A news report on the 365Gay.com Web site said the bill containing the ban was prepared after the University of Louisville offered the benefits – the first publicly funded college in the state to do so. The University of Kentucky later followed suit, also offering health benefits to same-sex domestic partners.
A legislative committee during last year’s session narrowly turned aside a domestic partner benefits bill covering families of university faculty and staff. State Senator Ernesto Scorsone, the state’s only openly gay legislator, accused Fletcher of “trying to score political points by hurting people.”
“It’s clear what he’s doing here on the call, and, quite frankly, it’s sad we have a governor who is a doctor and he’s trying to keep people from buying health insurance,” Scorsone told the Herald-Leader newspaper.
But House Minority Whip Stan Lee, who introduced the original bill to ban domestic partner benefits, said he’s glad the governor is stepping in to give the legislature a second chance.

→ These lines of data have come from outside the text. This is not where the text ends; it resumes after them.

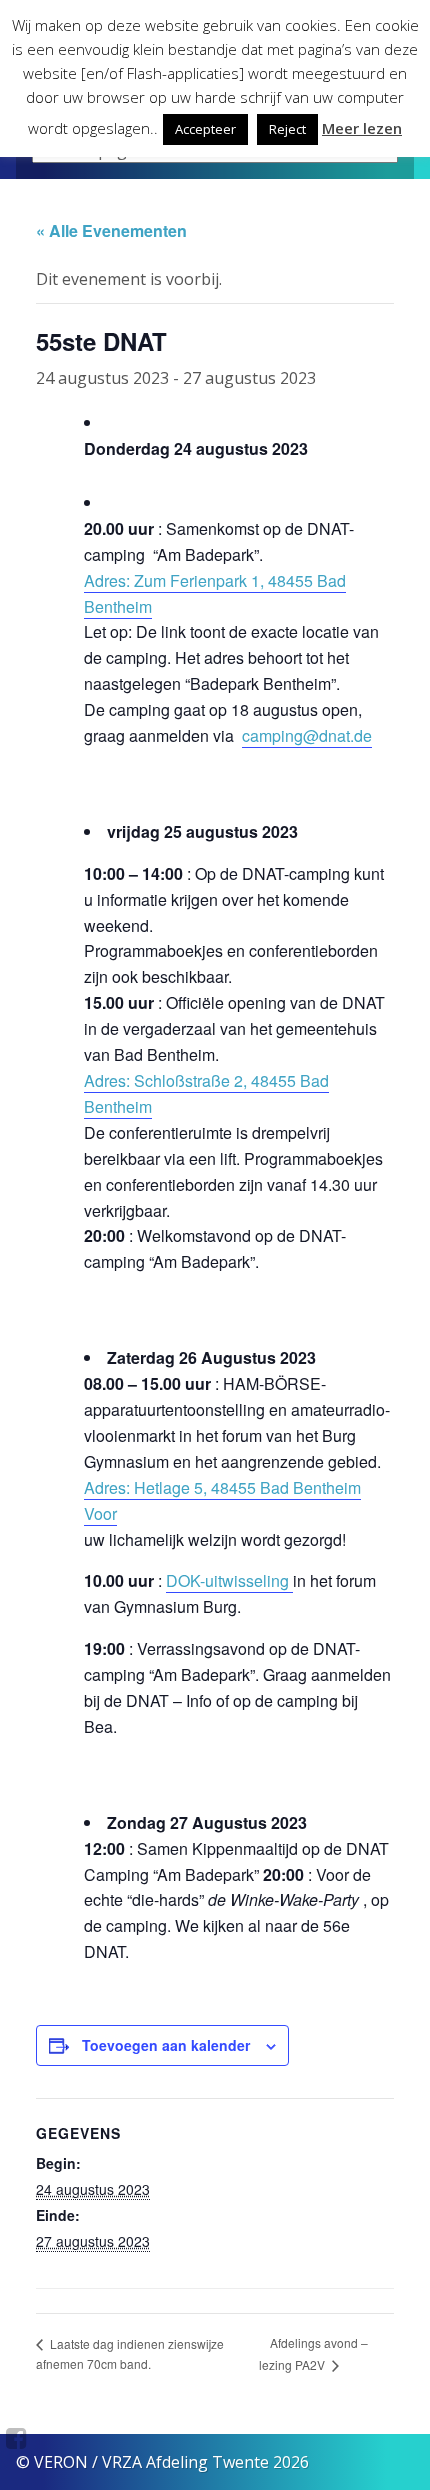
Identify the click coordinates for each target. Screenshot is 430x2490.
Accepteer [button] (205, 129)
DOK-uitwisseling (229, 1580)
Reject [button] (287, 129)
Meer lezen (362, 128)
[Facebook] (16, 2438)
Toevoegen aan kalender (166, 2045)
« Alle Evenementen (111, 230)
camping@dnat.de (307, 735)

Last month current Attorney General Greg Stumbo issued a legal opinion that the university plans would violate the state’s constitutional ban on same-sex marriage (See KY AG: Domestic Partner Benefits Unconstitutional ). Stumbo’s non-binding opinion suggested that the only way of providing health benefits to the partners of unmarried employees would be to make it all inclusive for any dependent living with a university employee.
The attorney general in releasing the opinion said that if the university did not expand the program and stuck to providing benefits to unmarried couples, he would take the university to court.
Following that the University of Kentucky expanded its benefits plan to include all dependants who reside with university workers (See University of KY Puts Domestic Partner Benefits Plan in Place ).